Ну, а что вот Безыменский?

                 Так —

                          морковный кофе.

И лет сорок Александр Октябревич прожил с биркой «морковный кофе» на шее. Ужасно!.. Однако это не остановило Шостаковича, он успешно работал с обоими поэтами.

Оказывается, до Волкова и его собратьев-ревизионистов никто ничего не понимал в музыке Шостаковича да и сам он не соображал, что делал. Взять хотя бы то, что и в начале творческого пути в 1927 году, как уже сказано, была у него Вторая симфония — «Посвящение Октябрю», его десятой годовщине, и уже в конце, в 1967 году — симфоническая поэма «Октябрь», посвящённая пятидесятилетию революции. Музыковед А.Троицкий пишет: «Удивительно, не правда ли?» И предлагает: «Чтобы поточнее определить свои представления о времени Октября, заглянем в некое «зеркало», самое незамутнённое — в стихи Мандельштама». Господи, и когда они оставят его в покое! Когда отвяжутся? Суют затычкой в любую бочку. И почему «незамутненное зеркало», если поэт честно признавался: «Мы живём, под собою не чуя страны»?.. Наконец, известно, что Мандельштам так, например, выразился о Пятой симфонии Шостаковича: «Нудное запугивание». И добавил слова Льва Толстого о Леониде Андрееве: «Он пугает, а мне не страшно». Ну, ладно, ладно, заглянем… И вот…

Ох, как крошится наш табак,

Шелкунчик, дружок, дурак!

*-*-*

#### Задание 1
Переведите на английский язык предложение из фрагмента о Шостаковиче: «Однако это не остановило Шостаковича, он успешно работал с обоими поэтами».
Фрагмент и записи никак не связаны между собой.

*-*-*

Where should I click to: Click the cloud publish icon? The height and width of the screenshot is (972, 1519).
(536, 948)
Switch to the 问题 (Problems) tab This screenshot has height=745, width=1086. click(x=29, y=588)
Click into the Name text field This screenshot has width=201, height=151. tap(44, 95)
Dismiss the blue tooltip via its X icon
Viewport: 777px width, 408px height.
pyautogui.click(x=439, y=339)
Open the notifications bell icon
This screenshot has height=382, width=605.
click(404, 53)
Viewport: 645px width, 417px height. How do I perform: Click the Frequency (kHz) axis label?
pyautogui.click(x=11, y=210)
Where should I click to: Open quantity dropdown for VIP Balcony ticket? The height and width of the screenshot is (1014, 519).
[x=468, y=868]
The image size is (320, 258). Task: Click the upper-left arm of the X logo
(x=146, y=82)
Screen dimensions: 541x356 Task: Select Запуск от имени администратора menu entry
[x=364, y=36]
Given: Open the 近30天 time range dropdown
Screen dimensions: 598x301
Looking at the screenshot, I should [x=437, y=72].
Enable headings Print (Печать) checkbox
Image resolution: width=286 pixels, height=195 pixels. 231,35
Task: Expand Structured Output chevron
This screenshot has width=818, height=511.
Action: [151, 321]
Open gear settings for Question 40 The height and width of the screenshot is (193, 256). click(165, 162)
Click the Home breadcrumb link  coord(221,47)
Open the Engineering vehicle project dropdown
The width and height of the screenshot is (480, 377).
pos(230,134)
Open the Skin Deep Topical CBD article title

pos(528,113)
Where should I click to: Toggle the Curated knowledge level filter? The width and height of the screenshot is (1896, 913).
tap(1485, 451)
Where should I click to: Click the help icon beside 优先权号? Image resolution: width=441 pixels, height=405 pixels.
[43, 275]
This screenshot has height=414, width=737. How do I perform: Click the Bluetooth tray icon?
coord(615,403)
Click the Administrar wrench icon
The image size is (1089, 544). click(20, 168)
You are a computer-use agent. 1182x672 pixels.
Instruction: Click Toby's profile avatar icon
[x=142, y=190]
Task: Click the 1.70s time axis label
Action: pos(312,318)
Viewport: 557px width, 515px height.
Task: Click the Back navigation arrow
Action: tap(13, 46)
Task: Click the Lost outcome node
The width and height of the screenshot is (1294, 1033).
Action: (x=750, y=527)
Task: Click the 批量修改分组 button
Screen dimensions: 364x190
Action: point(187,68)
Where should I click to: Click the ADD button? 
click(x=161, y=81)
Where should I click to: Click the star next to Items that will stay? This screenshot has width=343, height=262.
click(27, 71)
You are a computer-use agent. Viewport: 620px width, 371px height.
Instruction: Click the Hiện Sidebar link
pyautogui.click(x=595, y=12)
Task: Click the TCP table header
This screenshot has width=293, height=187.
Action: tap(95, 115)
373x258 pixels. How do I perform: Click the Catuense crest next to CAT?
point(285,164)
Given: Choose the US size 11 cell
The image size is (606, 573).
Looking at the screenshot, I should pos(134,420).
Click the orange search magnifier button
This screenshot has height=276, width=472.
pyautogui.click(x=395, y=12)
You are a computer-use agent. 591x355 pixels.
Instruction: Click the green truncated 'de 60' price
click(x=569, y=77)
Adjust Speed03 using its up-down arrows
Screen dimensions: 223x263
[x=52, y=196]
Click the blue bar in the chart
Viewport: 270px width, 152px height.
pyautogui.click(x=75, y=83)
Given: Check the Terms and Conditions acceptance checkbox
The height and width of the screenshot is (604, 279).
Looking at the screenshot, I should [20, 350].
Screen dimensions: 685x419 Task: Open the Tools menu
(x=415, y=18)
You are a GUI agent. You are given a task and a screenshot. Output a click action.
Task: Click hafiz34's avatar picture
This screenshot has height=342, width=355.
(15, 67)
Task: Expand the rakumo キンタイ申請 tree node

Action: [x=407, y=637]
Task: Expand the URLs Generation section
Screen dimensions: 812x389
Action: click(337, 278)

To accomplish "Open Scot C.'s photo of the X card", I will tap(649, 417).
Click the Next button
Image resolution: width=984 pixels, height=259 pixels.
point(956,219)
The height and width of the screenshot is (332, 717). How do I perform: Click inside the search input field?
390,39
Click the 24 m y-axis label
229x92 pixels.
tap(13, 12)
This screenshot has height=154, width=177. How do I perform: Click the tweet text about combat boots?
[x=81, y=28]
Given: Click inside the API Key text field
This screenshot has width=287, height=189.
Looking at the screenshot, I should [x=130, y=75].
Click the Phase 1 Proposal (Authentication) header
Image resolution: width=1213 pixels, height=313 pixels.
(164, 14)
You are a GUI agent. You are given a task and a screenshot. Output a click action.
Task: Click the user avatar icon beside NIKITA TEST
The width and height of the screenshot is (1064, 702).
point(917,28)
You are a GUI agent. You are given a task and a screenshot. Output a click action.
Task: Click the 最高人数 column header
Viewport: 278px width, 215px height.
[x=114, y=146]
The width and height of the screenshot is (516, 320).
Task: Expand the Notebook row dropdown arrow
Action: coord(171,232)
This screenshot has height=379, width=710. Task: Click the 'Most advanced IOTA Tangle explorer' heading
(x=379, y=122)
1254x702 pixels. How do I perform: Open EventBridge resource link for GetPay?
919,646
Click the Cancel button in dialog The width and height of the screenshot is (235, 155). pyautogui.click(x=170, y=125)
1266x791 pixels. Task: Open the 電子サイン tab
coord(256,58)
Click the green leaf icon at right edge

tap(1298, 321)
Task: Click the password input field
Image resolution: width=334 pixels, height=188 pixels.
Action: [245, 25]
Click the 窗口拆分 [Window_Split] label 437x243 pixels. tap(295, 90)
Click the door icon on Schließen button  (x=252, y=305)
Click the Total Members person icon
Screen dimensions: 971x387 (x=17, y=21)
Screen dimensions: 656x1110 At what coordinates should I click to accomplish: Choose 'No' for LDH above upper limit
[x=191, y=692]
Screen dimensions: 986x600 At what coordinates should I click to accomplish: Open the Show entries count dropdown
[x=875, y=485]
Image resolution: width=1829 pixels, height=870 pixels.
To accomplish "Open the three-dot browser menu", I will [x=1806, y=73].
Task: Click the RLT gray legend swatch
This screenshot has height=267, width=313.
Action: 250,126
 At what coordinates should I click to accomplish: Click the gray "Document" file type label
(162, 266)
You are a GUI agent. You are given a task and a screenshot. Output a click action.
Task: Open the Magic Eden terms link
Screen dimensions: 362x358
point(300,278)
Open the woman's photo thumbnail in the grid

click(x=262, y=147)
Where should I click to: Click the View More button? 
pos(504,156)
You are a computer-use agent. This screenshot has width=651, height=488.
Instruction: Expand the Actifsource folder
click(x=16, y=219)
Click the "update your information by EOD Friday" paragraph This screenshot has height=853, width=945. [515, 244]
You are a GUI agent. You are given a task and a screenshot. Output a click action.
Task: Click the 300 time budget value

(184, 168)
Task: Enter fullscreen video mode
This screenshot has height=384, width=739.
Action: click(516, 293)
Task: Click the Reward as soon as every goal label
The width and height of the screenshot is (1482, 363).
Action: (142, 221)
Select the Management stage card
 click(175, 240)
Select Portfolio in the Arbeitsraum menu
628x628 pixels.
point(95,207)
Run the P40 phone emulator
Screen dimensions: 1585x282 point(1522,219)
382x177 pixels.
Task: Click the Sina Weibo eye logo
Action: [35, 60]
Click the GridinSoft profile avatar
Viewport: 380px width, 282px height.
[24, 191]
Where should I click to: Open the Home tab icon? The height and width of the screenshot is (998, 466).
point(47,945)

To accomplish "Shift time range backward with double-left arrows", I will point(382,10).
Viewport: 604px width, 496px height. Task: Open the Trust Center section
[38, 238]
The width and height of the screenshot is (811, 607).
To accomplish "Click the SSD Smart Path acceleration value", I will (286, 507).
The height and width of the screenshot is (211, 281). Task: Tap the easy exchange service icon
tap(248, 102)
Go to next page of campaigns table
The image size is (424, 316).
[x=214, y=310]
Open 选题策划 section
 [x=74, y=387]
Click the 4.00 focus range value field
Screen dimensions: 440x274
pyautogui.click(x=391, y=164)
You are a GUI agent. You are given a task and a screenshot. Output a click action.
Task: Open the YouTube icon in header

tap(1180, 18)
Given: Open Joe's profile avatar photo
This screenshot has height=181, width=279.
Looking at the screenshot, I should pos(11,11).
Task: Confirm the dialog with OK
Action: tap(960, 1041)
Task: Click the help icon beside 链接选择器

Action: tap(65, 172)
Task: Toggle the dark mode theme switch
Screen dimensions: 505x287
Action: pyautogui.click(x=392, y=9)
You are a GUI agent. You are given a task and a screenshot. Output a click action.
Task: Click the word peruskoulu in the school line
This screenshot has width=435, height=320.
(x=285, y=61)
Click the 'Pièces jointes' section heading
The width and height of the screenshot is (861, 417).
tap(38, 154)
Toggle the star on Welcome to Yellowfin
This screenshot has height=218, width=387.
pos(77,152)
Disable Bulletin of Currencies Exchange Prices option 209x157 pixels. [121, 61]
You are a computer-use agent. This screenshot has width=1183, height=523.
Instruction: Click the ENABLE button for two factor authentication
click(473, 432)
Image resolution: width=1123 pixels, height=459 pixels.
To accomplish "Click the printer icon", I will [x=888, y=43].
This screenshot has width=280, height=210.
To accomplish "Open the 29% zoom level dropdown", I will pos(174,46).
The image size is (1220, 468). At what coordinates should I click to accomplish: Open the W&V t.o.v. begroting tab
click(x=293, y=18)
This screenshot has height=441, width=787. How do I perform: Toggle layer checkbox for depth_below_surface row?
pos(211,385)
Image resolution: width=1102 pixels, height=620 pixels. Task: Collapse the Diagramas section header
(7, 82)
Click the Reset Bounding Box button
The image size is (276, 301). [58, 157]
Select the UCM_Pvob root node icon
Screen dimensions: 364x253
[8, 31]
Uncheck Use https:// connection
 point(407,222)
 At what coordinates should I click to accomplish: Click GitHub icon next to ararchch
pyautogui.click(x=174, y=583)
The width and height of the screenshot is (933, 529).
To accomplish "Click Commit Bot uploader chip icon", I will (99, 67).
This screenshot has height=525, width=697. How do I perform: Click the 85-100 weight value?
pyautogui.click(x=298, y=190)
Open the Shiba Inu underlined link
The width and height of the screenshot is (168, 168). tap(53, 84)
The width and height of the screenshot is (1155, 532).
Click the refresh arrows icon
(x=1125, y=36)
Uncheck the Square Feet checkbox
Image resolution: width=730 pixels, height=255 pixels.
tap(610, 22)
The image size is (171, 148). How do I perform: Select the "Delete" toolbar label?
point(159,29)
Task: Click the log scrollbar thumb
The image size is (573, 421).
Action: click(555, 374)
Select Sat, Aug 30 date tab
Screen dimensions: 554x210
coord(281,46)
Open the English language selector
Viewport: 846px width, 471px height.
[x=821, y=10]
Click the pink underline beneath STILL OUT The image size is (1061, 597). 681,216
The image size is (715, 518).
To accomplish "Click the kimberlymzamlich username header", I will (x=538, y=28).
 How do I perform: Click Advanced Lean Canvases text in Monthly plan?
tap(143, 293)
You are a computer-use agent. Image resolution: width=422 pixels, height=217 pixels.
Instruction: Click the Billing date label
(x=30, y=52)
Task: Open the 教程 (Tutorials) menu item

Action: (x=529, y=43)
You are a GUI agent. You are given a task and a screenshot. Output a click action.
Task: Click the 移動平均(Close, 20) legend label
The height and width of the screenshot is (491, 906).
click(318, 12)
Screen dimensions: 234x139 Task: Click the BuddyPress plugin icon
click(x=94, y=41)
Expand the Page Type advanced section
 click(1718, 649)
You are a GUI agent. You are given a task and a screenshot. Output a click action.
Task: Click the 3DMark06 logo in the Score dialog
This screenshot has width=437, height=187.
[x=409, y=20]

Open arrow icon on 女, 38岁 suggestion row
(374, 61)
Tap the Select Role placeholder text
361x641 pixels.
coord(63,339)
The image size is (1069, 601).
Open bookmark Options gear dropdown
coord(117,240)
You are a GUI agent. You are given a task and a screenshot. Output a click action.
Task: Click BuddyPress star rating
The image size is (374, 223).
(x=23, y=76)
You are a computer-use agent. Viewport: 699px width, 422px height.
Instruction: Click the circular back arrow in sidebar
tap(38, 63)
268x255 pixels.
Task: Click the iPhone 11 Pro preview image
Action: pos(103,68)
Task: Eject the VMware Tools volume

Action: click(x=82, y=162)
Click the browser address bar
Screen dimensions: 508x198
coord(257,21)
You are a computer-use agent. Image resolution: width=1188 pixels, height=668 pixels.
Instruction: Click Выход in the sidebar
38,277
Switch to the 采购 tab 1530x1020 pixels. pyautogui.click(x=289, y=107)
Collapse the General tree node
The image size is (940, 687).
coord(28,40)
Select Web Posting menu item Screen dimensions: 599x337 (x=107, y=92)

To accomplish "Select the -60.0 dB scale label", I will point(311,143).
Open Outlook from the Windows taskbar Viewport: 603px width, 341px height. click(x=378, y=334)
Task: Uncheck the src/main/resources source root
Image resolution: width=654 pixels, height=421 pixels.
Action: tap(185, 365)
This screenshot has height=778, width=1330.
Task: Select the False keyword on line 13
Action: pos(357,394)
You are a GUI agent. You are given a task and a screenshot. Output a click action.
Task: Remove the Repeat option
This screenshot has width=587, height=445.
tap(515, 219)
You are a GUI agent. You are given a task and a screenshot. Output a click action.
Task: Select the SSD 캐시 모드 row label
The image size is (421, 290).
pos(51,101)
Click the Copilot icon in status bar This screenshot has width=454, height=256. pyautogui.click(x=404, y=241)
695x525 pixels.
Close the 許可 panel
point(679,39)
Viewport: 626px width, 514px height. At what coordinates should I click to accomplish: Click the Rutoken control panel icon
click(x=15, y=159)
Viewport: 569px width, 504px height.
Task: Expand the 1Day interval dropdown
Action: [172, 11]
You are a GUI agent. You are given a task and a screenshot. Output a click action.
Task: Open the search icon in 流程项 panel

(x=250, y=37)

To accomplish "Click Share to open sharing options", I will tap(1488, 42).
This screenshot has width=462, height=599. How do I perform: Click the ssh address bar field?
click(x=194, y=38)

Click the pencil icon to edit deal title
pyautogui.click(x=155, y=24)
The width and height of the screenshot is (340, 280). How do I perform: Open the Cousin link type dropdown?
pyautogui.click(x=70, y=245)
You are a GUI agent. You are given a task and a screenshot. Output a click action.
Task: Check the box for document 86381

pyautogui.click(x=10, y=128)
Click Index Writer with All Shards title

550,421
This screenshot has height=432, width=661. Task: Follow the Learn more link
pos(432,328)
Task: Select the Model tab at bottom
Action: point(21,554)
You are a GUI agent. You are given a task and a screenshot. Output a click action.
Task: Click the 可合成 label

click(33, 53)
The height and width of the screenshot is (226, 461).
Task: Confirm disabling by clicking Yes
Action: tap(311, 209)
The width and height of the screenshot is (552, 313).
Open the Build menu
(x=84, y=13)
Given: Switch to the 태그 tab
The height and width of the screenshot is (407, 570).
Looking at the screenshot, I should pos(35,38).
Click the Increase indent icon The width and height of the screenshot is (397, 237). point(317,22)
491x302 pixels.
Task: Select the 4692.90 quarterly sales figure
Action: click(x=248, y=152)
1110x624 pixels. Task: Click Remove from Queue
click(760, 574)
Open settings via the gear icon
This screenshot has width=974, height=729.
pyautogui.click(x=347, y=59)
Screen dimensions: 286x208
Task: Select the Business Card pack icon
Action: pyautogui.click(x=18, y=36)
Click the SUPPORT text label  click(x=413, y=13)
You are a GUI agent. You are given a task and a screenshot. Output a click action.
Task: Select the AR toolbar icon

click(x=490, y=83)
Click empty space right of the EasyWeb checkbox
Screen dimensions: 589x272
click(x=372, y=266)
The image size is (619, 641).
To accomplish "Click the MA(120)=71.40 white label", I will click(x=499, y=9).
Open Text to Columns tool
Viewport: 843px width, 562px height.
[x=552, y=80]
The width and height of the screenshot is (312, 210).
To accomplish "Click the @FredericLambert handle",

*-*-*

#### Задание 2
Обновите записи от их начала до строки с "click(404, 53)" включительно, заменив "screenshot" на "image" и ничего больше не меняя. Приведите только эти строки.

#### Ответ 1
However, this did not stop Shostakovich; he worked successfully with both poets.

#### Ответ 2
Where should I click to: Click the cloud publish icon? The height and width of the image is (972, 1519).
(536, 948)
Switch to the 问题 (Problems) tab This image has height=745, width=1086. click(x=29, y=588)
Click into the Name text field This image has width=201, height=151. tap(44, 95)
Dismiss the blue tooltip via its X icon
Viewport: 777px width, 408px height.
pyautogui.click(x=439, y=339)
Open the notifications bell icon
This image has height=382, width=605.
click(404, 53)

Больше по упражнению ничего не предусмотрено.